Answered Replacing degree char for XML

  • Tuesday, July 24, 2012 2:38 PM
     
     

    Hi Forum this problem has been bothering me for some time and I have yet to find a simple solution.  My code parses txt files to data objects containing strings that eventually gets serialize to XML.  Since the source files contain characters which must be converted to escape sequences within XML the plan is to always do this ahead of time.  The simple .NET C# function I've written is below...

            private string ReplaceDegreeChars(string s)
            {
                const string repstr = "°";
                //const char degree = (char)176;

                string degreestr = "°";
                //string degreestr = degree.ToString();
                string newstr = s.Replace(degreestr, repstr);
     
                return newstr;
            }

    As you suspect the code in any form above fails miserably.  Does anyone know why?  I'm assuming that the TextReader I'm using and the Split method is handling unicode as expected.
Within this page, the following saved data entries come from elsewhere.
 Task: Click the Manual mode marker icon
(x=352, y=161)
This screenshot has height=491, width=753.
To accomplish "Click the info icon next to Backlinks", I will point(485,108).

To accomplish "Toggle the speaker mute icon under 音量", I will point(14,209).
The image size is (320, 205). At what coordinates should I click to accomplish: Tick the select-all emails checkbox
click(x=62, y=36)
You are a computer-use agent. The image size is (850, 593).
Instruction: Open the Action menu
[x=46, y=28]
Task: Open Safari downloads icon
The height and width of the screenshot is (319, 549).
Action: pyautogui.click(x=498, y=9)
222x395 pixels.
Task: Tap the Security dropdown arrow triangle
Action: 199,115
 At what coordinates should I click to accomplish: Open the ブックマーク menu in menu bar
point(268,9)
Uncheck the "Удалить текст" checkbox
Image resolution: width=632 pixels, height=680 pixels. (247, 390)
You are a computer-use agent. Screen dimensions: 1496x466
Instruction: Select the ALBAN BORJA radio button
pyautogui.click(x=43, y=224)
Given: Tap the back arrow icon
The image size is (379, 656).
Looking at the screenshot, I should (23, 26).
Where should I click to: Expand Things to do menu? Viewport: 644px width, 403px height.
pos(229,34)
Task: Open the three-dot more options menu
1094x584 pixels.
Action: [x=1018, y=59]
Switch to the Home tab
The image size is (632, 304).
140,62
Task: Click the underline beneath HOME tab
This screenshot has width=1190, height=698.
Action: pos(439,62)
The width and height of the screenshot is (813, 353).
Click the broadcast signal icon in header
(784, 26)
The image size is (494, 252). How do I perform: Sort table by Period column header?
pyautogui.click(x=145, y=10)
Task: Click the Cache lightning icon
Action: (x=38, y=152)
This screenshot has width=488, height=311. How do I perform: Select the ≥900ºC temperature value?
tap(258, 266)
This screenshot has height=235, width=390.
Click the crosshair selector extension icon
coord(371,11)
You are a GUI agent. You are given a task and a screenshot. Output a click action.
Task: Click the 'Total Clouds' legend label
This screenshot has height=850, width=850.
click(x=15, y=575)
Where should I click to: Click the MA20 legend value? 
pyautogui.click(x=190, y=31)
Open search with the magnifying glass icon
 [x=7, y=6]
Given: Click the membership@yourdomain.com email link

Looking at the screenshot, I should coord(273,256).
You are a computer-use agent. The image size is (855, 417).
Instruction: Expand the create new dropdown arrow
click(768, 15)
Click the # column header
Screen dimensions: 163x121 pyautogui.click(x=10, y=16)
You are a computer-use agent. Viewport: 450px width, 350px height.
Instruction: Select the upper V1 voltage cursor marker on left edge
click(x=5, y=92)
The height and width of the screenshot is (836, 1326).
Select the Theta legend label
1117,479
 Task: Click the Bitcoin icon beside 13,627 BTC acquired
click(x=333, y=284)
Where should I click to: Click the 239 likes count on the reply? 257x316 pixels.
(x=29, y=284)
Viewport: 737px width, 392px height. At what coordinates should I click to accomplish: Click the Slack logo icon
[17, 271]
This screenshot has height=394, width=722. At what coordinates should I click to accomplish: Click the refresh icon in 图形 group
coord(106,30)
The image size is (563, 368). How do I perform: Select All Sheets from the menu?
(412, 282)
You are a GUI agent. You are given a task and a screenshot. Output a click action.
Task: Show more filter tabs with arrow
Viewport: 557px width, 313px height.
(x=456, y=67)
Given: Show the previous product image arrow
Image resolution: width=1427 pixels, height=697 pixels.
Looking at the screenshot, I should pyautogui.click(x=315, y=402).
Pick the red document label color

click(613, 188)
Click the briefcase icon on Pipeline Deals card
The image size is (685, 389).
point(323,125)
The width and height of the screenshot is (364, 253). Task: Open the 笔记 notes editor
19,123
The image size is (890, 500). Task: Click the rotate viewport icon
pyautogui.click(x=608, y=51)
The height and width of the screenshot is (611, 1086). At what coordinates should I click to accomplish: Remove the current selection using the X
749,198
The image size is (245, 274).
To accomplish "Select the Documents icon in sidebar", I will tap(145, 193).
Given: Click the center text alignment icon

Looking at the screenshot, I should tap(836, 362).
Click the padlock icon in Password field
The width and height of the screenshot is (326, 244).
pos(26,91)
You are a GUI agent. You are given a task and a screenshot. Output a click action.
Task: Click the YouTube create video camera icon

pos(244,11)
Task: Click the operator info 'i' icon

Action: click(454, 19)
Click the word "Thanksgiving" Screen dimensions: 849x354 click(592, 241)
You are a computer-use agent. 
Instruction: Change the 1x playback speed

But even s.Contains(degree) on the parameter above never returns true.

    A copy paste from a single line in my test file is below.  I use Split with a comma delimeter and then trim of the quotations, and then call ReplaceDegreeChars for each item on the line.

    "EVNT","0F000002","APU Oil Temp High - Oil Temp >135°C",1

    Thanks for any hints as to why this code is very very bad (other than its performance of course).

    Wil

All Replies

  • Tuesday, July 24, 2012 4:04 PM
     
     Answered Has Code

    Sorry, I don't understand what the problem is or rather think that a misconception about XML lets you try to do something that is not necessary. XML builds on and fully supports Unicode so a degree character is nothing special and can be but as content without problems in any XML document encoded with an Unicode encoding like UTF-8.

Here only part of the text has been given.